So in the last month of summer (another summer gone!) I managed to slog through two long but very worthwhile books.
First was Tim Weiner's
Legacy of Ashes, a history of the Central Intelligence Agency from its founding through the creation of a new Director of National Intelligence (to replace DCI) in 2007. Weiner, who was the NYT's intelligence beat writer for 20 years, makes pretty clear that the CIA was a colossal failure--it was never able to generate useful intelligence about the USSR (its primary mission for most of its history); rarely warned the president of impending events (e.g., in 1998 President Clinton probably read about the Indian nuclear test in the newspaper before CIA gave him a heads-up); and there's the whole 9/11 thing.
One unusual facet of the book is that Weiner is unusually sympathetic to the folks who worked at CIA during his time covering them. So he's harsh on early CIA folks (e.g., Allen Dulles), but kinder to folks like George Tenet (or Bob Gates). That's not to say that he's positive re: Tenet, but just that he seems more sympathetic, because he knew the guy. So the tone of the book changes some time in the 1980s. Even though the CIA never got anything right, Weiner worries when experienced types leave the Agency in droves at the end of the Cold War. But if they never got anything right, what value their experience?
Definitely worth the read. I learned a lot. One thing, the book will remind you how insular and incestuous DC really is. In 1976, the DCI went to Plains, GA, to brief Jimmy Carter on intelligence. That DCI? George Herbert Walker Bush.
Next up, and even more worth reading (i.e., YOU MUST READ THIS BOOK) is Rick Pearlstein's
Nixonland. If were still teaching American Government courses, I would teach this. It might not be freshman level, though.

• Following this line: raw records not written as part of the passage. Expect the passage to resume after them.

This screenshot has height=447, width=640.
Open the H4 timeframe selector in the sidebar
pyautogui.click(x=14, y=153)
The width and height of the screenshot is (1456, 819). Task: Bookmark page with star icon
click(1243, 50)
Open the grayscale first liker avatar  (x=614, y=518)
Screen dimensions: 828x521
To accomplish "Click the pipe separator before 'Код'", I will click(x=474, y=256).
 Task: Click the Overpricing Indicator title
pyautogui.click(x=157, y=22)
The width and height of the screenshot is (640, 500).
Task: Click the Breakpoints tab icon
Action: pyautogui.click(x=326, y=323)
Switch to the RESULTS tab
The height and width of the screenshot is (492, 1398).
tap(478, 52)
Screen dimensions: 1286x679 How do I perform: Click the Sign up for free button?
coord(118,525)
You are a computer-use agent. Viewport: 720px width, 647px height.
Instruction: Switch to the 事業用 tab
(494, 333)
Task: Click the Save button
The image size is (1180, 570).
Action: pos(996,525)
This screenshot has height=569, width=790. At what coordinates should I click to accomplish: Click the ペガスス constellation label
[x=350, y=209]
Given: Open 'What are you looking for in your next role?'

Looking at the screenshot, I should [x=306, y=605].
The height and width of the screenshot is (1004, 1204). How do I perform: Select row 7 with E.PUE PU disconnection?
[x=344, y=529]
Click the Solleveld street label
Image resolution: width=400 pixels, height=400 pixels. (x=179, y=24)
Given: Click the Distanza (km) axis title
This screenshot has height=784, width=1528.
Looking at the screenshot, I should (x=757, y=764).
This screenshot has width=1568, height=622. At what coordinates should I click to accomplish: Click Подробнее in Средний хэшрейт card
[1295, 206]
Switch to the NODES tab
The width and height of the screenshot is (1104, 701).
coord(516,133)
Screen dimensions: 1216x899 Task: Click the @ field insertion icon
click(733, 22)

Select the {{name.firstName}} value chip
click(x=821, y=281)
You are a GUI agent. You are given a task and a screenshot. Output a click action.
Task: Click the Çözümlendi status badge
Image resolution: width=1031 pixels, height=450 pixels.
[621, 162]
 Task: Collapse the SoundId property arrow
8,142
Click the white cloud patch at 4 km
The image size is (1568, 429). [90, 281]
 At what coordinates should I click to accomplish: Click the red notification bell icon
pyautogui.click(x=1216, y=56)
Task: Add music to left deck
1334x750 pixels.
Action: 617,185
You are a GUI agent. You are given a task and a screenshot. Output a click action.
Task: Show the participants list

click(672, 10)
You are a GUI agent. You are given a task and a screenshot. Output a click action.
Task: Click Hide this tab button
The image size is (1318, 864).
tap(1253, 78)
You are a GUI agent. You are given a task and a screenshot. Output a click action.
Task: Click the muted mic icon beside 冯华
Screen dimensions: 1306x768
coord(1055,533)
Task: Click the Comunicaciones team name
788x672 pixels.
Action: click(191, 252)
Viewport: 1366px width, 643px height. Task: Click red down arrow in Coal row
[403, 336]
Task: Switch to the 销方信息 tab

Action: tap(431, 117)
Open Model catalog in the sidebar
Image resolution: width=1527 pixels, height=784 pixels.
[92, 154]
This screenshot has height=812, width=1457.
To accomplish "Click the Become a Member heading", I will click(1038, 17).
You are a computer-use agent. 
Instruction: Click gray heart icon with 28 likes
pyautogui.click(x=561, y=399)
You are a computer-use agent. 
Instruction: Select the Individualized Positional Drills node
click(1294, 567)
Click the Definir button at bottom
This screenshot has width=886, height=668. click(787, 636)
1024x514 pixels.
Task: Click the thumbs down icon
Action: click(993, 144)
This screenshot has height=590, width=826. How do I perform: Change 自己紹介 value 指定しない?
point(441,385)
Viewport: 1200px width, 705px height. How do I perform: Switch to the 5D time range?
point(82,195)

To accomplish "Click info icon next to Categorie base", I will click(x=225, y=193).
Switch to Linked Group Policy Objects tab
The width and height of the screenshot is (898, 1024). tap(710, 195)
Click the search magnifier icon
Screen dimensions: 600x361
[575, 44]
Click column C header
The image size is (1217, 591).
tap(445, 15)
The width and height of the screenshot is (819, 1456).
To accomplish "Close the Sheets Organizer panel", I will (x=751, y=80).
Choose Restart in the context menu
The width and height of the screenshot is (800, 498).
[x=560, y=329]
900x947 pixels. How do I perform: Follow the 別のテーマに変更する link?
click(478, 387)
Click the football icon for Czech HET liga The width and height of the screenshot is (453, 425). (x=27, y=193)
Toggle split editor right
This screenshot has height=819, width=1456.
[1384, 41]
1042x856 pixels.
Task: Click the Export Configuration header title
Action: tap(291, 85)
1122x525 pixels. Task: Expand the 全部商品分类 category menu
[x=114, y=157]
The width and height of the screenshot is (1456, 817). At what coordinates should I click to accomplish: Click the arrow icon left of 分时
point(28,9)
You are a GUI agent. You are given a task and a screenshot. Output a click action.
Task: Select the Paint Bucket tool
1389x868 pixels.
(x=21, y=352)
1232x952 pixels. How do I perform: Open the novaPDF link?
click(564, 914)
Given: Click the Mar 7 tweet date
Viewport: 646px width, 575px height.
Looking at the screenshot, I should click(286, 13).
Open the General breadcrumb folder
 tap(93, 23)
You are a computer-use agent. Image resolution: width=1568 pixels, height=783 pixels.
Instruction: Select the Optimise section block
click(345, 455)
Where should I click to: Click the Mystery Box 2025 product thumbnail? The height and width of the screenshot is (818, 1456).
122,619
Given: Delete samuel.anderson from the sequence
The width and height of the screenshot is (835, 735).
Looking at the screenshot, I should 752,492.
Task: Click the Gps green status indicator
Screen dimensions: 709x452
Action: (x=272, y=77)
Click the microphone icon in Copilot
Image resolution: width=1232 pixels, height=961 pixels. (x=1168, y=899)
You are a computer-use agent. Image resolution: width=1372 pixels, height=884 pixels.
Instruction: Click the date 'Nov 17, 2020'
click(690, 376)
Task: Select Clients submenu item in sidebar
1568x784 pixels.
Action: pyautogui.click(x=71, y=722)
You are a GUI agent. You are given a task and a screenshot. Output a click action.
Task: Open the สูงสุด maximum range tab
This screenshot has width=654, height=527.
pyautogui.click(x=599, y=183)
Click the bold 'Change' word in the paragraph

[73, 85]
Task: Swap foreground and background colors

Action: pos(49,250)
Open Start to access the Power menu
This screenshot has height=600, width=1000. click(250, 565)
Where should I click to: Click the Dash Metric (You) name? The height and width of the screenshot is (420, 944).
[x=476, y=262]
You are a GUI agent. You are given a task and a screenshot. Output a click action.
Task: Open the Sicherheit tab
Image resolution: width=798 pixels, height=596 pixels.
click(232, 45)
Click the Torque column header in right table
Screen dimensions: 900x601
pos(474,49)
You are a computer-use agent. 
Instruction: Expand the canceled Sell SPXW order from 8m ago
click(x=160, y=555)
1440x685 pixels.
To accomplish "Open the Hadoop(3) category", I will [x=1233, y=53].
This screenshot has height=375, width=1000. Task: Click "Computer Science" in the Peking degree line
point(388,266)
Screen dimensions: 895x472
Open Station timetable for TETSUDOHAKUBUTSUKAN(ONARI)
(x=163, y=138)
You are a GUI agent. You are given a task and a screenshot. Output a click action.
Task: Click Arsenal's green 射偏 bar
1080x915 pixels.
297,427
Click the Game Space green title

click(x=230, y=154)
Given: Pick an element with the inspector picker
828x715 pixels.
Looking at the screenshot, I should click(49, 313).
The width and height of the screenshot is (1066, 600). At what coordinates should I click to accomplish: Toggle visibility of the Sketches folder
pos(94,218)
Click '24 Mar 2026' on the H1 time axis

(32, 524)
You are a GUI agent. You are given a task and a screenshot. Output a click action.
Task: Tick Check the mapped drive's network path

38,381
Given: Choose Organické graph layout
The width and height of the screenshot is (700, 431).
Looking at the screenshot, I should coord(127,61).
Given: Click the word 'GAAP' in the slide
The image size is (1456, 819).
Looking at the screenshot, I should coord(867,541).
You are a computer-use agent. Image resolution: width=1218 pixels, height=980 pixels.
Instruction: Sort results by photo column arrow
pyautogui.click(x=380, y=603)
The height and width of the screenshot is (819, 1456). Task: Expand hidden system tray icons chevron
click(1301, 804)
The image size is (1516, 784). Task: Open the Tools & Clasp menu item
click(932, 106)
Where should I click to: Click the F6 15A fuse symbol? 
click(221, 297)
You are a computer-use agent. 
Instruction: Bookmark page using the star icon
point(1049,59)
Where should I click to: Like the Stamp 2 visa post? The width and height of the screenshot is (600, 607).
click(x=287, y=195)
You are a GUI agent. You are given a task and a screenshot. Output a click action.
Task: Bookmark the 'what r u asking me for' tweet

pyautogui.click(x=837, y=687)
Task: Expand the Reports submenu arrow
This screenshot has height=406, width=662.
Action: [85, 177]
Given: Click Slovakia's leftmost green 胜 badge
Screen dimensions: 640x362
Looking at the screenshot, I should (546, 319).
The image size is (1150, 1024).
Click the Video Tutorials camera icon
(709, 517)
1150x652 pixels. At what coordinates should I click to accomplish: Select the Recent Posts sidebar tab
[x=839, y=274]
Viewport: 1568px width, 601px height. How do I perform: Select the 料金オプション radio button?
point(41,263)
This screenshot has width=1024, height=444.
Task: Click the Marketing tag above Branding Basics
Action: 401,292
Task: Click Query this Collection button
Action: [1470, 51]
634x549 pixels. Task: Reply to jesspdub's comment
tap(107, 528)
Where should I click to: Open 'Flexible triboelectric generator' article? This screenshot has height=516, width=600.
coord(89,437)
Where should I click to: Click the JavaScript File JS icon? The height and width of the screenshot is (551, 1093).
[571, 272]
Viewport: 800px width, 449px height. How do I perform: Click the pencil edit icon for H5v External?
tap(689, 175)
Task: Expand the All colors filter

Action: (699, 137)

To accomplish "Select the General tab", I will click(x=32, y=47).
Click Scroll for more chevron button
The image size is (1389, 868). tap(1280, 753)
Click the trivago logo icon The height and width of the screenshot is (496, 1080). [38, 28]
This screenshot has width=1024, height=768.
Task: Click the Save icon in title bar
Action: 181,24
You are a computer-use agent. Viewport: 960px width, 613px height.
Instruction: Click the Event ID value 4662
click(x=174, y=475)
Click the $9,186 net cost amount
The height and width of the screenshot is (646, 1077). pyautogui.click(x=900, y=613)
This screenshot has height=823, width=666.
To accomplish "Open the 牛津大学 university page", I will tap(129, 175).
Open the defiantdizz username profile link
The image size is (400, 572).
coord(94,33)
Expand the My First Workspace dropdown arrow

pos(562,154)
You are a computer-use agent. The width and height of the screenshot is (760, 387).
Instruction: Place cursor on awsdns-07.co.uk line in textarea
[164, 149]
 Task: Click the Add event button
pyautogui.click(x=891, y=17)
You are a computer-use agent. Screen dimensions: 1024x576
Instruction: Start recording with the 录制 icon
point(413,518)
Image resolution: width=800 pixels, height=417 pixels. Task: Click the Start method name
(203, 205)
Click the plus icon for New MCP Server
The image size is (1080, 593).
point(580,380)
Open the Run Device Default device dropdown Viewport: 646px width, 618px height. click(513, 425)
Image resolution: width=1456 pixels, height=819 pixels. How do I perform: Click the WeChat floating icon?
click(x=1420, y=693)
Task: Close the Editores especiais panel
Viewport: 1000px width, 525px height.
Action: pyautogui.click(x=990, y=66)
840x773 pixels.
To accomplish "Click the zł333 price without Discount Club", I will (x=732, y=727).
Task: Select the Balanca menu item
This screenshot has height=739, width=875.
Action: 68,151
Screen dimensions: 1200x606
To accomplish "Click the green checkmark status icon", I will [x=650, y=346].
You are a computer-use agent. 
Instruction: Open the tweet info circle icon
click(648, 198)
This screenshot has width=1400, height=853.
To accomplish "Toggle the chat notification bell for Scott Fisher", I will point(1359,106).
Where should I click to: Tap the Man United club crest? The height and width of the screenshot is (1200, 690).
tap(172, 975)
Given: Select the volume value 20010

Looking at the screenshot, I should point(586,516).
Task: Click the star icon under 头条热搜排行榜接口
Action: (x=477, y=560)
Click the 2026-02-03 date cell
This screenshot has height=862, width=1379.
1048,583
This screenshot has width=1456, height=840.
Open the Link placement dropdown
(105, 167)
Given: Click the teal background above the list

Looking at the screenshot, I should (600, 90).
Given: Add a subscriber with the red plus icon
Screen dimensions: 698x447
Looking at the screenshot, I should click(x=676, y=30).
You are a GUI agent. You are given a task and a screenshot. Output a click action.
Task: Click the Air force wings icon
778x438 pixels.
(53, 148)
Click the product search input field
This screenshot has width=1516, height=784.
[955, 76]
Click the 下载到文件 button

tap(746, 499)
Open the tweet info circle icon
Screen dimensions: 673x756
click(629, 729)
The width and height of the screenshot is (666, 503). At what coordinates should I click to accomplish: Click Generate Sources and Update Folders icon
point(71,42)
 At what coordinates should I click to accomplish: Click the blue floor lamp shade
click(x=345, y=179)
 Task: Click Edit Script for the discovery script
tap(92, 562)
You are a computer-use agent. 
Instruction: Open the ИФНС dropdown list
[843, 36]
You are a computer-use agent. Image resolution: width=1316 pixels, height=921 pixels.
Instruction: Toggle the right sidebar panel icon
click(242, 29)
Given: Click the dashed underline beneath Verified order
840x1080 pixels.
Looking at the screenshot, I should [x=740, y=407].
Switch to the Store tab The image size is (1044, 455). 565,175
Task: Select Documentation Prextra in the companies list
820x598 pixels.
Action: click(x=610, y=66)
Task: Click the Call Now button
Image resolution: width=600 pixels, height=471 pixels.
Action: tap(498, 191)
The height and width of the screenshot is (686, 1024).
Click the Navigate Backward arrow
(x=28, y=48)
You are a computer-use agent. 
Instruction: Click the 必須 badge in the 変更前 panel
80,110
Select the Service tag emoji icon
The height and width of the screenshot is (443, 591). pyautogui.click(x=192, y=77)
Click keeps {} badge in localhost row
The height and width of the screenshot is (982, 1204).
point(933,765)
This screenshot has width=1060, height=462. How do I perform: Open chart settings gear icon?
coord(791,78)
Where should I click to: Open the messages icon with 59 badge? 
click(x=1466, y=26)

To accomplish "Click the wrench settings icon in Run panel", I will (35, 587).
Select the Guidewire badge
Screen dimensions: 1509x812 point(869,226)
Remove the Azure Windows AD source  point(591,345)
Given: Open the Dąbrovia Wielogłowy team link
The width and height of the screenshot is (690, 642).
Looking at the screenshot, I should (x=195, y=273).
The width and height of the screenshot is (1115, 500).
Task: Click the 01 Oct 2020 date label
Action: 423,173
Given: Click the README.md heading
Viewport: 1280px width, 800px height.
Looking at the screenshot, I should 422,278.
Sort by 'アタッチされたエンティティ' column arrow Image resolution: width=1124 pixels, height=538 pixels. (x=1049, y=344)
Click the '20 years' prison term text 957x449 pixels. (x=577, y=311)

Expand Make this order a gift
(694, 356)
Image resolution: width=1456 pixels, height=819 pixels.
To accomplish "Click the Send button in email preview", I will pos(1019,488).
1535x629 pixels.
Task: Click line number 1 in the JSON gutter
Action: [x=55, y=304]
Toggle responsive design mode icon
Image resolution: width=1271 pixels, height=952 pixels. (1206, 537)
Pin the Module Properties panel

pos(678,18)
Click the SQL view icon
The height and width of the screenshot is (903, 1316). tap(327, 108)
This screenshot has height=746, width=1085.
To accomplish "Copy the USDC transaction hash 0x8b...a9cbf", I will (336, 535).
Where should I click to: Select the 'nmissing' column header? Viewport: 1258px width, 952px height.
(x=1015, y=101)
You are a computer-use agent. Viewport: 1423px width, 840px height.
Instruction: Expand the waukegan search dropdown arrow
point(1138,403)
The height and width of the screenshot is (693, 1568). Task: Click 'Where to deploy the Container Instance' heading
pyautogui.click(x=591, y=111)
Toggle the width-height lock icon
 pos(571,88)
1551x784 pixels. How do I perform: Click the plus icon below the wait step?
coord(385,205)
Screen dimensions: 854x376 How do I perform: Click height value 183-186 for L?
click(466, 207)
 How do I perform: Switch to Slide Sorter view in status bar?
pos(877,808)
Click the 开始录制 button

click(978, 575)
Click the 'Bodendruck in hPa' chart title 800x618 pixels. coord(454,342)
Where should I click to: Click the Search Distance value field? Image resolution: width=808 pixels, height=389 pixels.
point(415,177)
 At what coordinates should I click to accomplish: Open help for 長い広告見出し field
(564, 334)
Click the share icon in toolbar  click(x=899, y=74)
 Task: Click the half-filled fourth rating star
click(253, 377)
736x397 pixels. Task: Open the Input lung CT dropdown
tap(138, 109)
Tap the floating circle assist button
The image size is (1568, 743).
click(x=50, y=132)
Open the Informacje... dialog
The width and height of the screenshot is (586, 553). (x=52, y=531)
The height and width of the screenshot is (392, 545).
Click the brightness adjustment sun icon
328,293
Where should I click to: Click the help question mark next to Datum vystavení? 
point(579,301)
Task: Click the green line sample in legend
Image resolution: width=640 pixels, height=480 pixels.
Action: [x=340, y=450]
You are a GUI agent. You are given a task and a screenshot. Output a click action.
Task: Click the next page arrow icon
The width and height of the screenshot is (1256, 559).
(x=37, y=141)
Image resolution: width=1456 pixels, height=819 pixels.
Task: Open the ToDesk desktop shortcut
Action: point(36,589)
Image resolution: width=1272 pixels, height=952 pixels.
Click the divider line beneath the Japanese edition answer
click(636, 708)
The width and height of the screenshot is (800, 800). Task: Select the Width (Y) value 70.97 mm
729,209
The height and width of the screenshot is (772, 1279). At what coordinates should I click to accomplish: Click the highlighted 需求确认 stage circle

Pearlstein documents, in loving detail, how RMN was able to exploit American polarization over the 1960s into power; how the American consensus unraveled--in large part because ambitious pols, and not just Nixon (I'm looking at you, George Wallace) were willing to do it to acheive power. I'm not sure how things could have turned out otherwise. But
Nixonland provides an excellent roadmap to how we got where we are now.